La detonación televisada que colapsó el edificio Mónaco, el antiguo hogar del narcotraficante Pablo Escobar en Medellín, borró un símbolo del pasado de la ciudad que muchos habían intentado olvidar. En su lugar, la ciudad planea un parque conmemorativo para honrar a las víctimas de los crímenes de su cartel de drogas.

“Hoy el edificio cae y empieza una esperanza“, dijo el 22 de febrero Iván Duque, presidente de Colombia, en una declaración a la televisión. “Es imposible cambiar el pasado, pero se puede construir un mejor presente y un mejor futuro”.

Escobar vivió en el edificio Mónaco durante años hasta 1988, cuando unos rivales detonaron un coche bomba. La familia Escobar abandonó la estructura que permaneció abandonada desde ese entonces. Sin embargo, a más de veinticinco años de la muerte de Escobar, el edificio de seis pisos con un penthouse todavía encendía un acalorado debate: los funcionarios de la ciudad sopesaban el potencial atractivo turístico del lugar contra la necesidad de dejar atrás un doloroso pasado.

Escobar vivió en el edificio Mónaco durante años hasta 1988, cuando rivales hicieron estallar un coche bomba en el lugar.

El legado del capo de las drogas ha ensombrecido a Medellín, en parte debido a nuevos documentales, programas de televisión como la exitosa serie Narcos de Netflix y libros que se han centrado en la vida de Escobar, los cuales a menudo glorifican su legado y dejan fuera detalles sobre sus víctimas.

Después de su muerte, el capo se ha convertido en algo parecido a un héroe popular, debido a su meteórico ascenso de la clase trabajadora hasta volverse multimillonario, y por su generosidad con algunas personas, al construir viviendas y hospitales para los pobres.

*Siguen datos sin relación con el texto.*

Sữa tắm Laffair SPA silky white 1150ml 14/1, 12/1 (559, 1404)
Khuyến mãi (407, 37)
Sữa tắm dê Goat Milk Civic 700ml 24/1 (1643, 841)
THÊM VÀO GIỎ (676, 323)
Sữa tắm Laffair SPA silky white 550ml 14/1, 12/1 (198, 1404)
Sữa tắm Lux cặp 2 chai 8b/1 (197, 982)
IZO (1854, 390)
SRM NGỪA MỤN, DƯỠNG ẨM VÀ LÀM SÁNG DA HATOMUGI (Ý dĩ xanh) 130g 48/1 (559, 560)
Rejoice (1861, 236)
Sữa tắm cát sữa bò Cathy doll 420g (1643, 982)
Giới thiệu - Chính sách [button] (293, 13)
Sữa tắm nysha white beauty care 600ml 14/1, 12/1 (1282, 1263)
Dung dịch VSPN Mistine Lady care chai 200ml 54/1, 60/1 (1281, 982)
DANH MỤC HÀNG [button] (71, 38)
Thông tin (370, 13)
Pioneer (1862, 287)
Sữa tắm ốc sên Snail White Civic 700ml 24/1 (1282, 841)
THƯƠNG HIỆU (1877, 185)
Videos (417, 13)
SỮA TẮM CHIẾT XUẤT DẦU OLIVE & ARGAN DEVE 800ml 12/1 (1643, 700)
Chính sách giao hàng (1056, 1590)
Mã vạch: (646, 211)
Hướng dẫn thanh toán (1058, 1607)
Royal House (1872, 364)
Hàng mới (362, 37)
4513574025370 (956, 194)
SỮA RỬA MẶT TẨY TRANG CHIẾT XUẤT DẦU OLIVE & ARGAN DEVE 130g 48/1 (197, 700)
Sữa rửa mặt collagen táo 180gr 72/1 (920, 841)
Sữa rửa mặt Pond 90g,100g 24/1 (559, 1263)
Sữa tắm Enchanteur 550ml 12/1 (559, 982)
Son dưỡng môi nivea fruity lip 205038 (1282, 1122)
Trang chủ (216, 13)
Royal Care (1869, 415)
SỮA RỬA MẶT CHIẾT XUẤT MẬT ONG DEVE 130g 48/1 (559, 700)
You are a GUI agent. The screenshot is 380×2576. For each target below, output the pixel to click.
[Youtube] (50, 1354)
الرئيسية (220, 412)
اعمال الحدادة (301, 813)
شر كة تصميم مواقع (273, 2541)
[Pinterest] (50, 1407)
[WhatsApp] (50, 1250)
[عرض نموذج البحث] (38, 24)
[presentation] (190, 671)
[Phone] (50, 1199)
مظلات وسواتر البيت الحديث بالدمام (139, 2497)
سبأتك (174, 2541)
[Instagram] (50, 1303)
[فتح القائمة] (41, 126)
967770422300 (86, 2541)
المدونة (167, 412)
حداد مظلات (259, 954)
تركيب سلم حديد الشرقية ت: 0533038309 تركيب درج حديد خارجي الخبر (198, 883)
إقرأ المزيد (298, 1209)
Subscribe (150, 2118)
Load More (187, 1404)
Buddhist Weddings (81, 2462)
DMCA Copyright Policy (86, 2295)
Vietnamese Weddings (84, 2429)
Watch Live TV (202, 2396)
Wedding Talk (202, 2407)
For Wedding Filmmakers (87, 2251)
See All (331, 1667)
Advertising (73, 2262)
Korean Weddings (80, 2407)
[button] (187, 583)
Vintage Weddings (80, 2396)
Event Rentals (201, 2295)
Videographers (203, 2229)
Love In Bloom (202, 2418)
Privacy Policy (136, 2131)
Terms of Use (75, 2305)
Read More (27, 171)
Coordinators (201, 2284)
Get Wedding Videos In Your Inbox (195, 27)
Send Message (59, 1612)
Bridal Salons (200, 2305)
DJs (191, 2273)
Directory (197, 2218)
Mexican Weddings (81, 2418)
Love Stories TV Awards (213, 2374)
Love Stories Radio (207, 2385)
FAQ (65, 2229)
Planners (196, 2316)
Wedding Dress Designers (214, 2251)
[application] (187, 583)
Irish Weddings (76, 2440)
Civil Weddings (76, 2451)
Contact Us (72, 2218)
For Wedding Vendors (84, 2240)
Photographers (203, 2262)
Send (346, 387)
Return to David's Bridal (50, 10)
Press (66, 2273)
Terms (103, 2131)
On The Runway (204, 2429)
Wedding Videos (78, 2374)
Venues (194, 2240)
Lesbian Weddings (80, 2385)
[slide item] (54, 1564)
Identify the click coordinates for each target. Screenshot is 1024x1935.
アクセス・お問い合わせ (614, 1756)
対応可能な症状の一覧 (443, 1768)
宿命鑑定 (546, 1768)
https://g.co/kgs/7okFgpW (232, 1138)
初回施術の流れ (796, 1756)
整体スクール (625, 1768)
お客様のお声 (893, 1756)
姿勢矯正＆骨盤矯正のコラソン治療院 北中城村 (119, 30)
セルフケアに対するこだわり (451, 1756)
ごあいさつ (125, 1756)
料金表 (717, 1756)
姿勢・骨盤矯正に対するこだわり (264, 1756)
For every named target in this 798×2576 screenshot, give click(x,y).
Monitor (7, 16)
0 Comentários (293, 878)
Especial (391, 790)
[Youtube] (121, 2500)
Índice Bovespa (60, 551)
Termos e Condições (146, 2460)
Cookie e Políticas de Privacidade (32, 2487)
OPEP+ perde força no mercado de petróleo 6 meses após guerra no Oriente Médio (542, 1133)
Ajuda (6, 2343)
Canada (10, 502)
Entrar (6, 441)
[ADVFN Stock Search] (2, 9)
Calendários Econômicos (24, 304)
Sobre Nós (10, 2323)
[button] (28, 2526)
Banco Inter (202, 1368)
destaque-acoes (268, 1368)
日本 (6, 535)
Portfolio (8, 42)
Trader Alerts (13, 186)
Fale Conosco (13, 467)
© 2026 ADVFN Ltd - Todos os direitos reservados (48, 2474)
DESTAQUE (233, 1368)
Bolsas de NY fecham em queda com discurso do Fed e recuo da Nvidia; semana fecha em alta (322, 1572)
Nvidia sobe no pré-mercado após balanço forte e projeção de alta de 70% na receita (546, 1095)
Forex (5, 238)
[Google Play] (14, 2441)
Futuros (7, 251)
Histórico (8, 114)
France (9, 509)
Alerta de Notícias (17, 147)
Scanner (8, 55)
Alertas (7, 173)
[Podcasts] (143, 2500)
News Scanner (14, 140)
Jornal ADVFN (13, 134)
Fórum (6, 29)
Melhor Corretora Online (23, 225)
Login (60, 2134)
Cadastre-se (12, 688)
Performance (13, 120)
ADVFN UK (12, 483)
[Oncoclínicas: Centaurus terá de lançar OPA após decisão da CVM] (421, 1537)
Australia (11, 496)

Medellín, llamada la ciudad más peligrosa del mundo por la revista Time en 1988, ha visto el desplome de los crímenes violentos y cada vez más se convierte en un destino turístico. Algunos han capitalizado la historia de la ciudad como un lugar de interés sobre los narcóticos.

Los guías de turistas —incluido el exjefe de sicarios de Pablo Escobar, John Jairo Velásquez, conocido como Popeye— llevan a los clientes en recorridos por los antiguos sitios que frecuentaba el cartel. Vendedores callejeros venden camisetas con la cara de Escobar.

No obstante, la narrativa para los turistas a menudo no menciona el impacto de su cruento ascenso al poder y los secuestros y asesinatos que sufría cualquiera que se atreviera a desafiar al cartel.

Federico Gutiérrez, alcalde de Medellín, dijo al medio local El Colombiano antes de la demolición que derribar la estructura era un paso simbólico importante para la ciudad y el país.

El alcalde de Medellín se unió a decenas de familiares de las víctimas y miembros de la comunidad para una ceremonia realizada en los terrenos de un hotel cerca del sitio del Mónaco.

Dijo que cambiar la narrativa al enfatizar las historias de las víctimas en vez de glorificar la actividad ilegal de Escobar y de otros como él, era esencial para reclamar la historia nacional de Colombia.

“Nos preocupa la manera en la que hemos narrado, y dejado de narrar, nuestra propia historia”, dijo Gutiérrez. “En la mayoría de los relatos, los victimarios son los protagonistas y eso tiene consecuencias en el largo plazo, porque acaba por validar un entorno de ilegalidad”.

La ciudad consultó con vecinos, académicos, artistas locales y los familiares de las víctimas para diseñar el parque en honor a las víctimas, dijo.

El propósito de demoler el Mónaco “no es borrar la historia”, dijo. “Necesitamos que nuestros jóvenes conozcan las historias que les digan ‘esto no nos puede volver a pasar’”.

Gutiérrez se reunió el 22 de febrero con decenas de familiares de las víctimas y miembros de la comunidad para una ceremonia en las instalaciones de un hotel cerca del sitio del Mónaco, desde donde observaron la caída del edificio.

“Medellín puede contar una historia diferente”, dijo a la multitud. “Hoy cae un símbolo para encender la esperanza”.